Dr. Deborah Blumenthal, co-director of Tel Aviv University’s Neuro-oncology Service at the Tel-Aviv Sourasky Medical Center, says that a family history of brain cancer, like those of other cancers, should be reported to the family doctor during a routine medical checkup.
The new study, using data from the Utah Population Data Base (UPDB) at the University of Utah in Salt Lake City, was unique in the large number of cases examined, which tracked back at least three generations and as far as ten generations in some families. The brain tumors studied by the researchers include glioblastoma, the same tumor afflicting Sen. Edward Kennedy, who has been undergoing treatment since June.
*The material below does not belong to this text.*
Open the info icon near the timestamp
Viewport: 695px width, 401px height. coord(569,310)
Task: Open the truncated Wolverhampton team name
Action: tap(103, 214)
“Until now, brain tumors were not thought to be an inheritable disease,” says Blumenthal. “A few earlier studies did find an increased risk in immediate relatives, but in such cases it is hard to distinguish between the effects of a shared environment and heredity,” she notes.
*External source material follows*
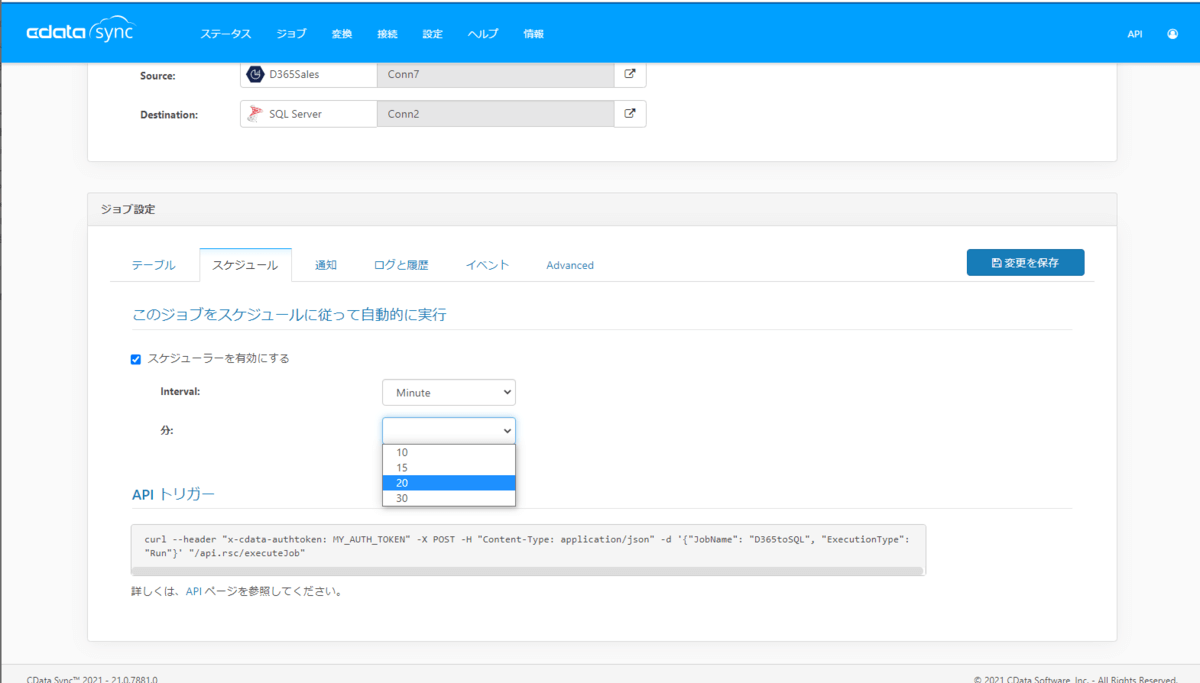Open the ジョブ menu in navbar
The height and width of the screenshot is (683, 1200).
[x=291, y=34]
Blumenthal, an affiliate associate professor at the University of Utah Huntsman Cancer Institute, and co-author Lisa Cannon-Albright, of the Department of Biomedical Informatics at the University of Utah, found that a family history of cancerous brain tumors does indeed increase one’s odds for succumbing to the disease ― in some cases, a four-fold increase. While the number of primary brain tumors that are inheritable remains low, these cases may provide insight into specific genetic susceptibilities that predispose an individual to primary brain tumors.
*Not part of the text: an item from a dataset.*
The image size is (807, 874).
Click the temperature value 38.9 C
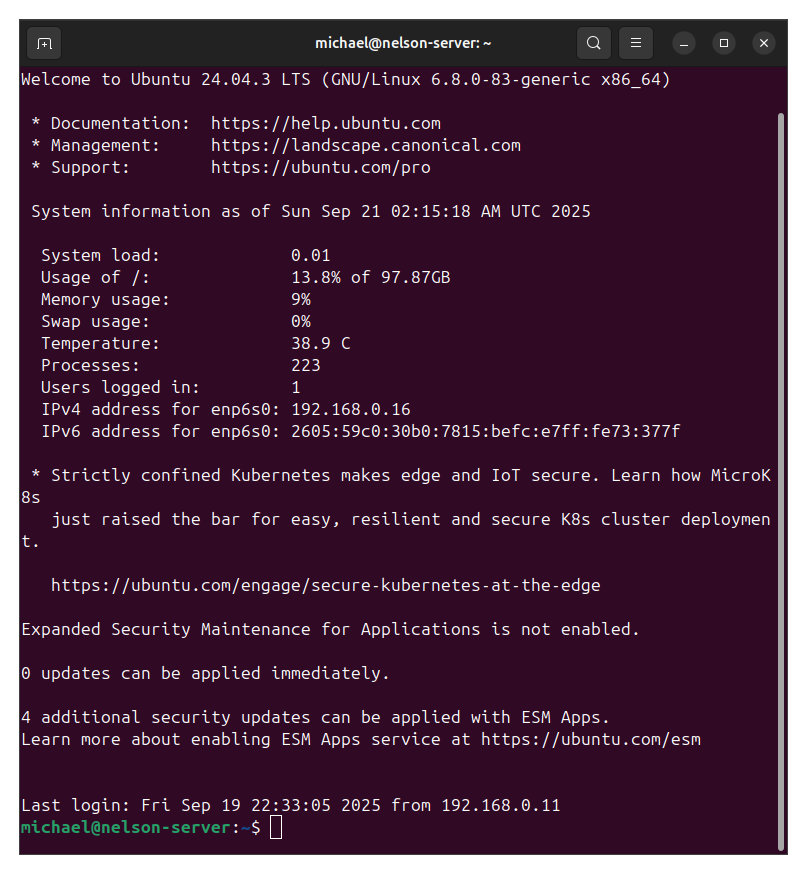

Reported in the current issue of Neurology, the study was conducted on medical records of nearly 1,500 people from Utah who had available genealogic material spanning at least three generations. Data dates back to the early 1800s. The study effectively eliminates environmental factors by looking at extended family relations.
“The study is unique in that that we were able to go back so far in tracking genealogy records,” notes Prof. Blumenthal. “Another special aspect of this study is that we’ve been able to identify high-risk pedigree families, in some cases with 5,000 or more descendants.”
Even if brain cancer already appears in your family, the likelihood of it occurring in descendants and relatives is still quite low. There are only about 17,000 primary brain tumors found in Americans every year, of which half are high grade. Less than 5% of these relatively rare brain cancers are hereditary. Consequently, the risk of inheriting the “genes” of a brain tumor from a parent or grandparent is low. What's exciting, she says, is that the scientific community now has a population of high-risk families they may be able to help and utilize to further genetic investigations.
Necessary Steps Before Prevention
With blood and tissue samples, researchers hope to find genes that are associated with brain tumors, and determine those at risk with greater certainty. Though such identification may be years away, this current study is foundational, setting the stage for early screening of people at risk so preventative measures can be taken before any tumor develops.
Prof. Blumenthal emphasizes, “The risks of having such a hereditary tumor are very low. Reporting to your family doctor that brain cancer runs in the family just gives a more comprehensive picture of your medical history. It may provide doctors and family members with useful information.”